The efficacy of platelet inhibition with aspirin for the prevention of secondary and primary events in patients with cardiovascular and cerebrovascular diseases is established. Aspirin irreversibly acetylates platelet cyclooxygenese (COX) and permanently inhibits thromboxane A2 production. Platelets do not re-synthesize COX because platelets do not have nucleus. Therefore, active enzyme returns with a time course reflecting platelet turnover (life span 7-10 days). According to the above pharmacological mechanisms of aspirin, an intermittent administration (1-2 times a week) of aspirin is sufficient to obtain the antiplatelet effect.
Eight healthy subjects (3 males: 30-42 years, 5 females: 21-42 years) ingested 81 mg of buffered aspirin. Platelet aggregation was measured before aspirin ingestion and at 90 minutes, 3 days, 5 days, and 7 days after aspirin ingestion of a single 81 mg aspirin . The mean inhibition rate of platelet aggregation was 79.7±7.1% at 90 minutes (p=0.00002), 69.4±15.6% at 3 days (p=0.0002), 44.4±30.0% at 5 days (p=0.003), and 22.1 ±34.8% at 7 days (p=0.048). The inhibition of platelet aggregation of aspirin persisted for five to seven days.

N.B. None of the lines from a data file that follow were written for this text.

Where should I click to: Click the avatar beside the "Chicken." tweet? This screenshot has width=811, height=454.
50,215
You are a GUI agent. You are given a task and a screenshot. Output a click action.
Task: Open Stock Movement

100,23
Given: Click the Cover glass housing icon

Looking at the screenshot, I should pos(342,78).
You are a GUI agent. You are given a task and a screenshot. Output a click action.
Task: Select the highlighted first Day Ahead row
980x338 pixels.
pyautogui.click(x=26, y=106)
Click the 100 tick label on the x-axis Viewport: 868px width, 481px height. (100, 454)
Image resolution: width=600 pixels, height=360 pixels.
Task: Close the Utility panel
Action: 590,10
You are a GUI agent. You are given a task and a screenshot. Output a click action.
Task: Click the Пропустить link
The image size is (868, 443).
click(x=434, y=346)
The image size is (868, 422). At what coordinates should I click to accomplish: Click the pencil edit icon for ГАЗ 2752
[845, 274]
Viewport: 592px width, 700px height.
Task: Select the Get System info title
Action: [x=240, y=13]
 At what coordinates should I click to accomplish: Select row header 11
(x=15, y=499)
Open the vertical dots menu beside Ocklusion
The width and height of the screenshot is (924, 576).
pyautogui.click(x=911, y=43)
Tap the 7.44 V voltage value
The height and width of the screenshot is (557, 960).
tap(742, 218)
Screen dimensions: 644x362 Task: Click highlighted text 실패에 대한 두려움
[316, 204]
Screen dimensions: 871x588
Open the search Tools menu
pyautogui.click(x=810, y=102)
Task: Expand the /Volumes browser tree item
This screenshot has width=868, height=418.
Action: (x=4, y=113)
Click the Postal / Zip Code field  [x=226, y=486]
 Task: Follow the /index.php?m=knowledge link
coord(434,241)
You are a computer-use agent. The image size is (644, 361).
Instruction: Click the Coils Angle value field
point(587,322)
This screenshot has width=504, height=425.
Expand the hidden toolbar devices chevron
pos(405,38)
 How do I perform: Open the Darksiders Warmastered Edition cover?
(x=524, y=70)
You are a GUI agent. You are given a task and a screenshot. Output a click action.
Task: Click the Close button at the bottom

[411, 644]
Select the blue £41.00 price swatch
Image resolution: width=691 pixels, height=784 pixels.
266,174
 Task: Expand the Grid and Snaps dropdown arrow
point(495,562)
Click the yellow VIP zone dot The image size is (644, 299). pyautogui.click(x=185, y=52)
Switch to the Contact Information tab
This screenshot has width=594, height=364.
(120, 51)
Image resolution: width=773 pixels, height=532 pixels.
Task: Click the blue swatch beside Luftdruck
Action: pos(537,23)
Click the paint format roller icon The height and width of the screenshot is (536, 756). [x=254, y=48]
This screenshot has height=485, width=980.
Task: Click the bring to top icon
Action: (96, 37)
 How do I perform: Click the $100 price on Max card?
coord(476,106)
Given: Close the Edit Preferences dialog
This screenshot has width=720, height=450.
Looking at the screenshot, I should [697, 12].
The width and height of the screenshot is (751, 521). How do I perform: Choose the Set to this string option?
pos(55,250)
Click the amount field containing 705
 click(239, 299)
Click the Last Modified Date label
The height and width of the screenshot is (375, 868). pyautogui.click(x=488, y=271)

The ratio of small, medium and large-sized aggregates was determined simultaneously. The ratio of small, medium and large was 38: 26: 36 (%) before ingestion respectively, 82: 8.6: 9.4 at 90 minutes, 71: 14: 16 at 3 days, 56: 18: 26 at 5 days, and 47: 21: 32 at 7 days after ingestion of a single 81 mg aspirin. Aspirin mainly inhibited the formation of large-sized platelet aggregates.
The inhibitory effect of platelet aggregation appeared within 5 minutes and the mean inhibition rate (n=5) was 27.1±28.1% at 5 minutes (p=0.06), 57.1±20.4% at 10 minutes (p=0.004), 72.1±13.5% at 15 minutes (p=0.0007), 78.9 ±9% at 20 minutes (p=0.0002), 85.3±9.5% at 25 minutes (p=0.00006), and 84.1±3.9% at 30 minutes (p= 0.00004) after a single 81 mg aspirin ingestion. The data indicated that aspirin is a quick-working medicine. The ratio of large-sized aggregates decreased from 42% to 19.8% in 10 minutes and to only 5.4% in 30 minutes after ingestion.
The present study showed that the inhibitory effect of platelet aggregation of aspirin persisted for at least 5 days or more and that aspirin is a considerably quick working medicine. Thus, it is thought that an intermittent administration of aspirin should be recommended for the secondary and primary prevention of arteriosclerotic diseases.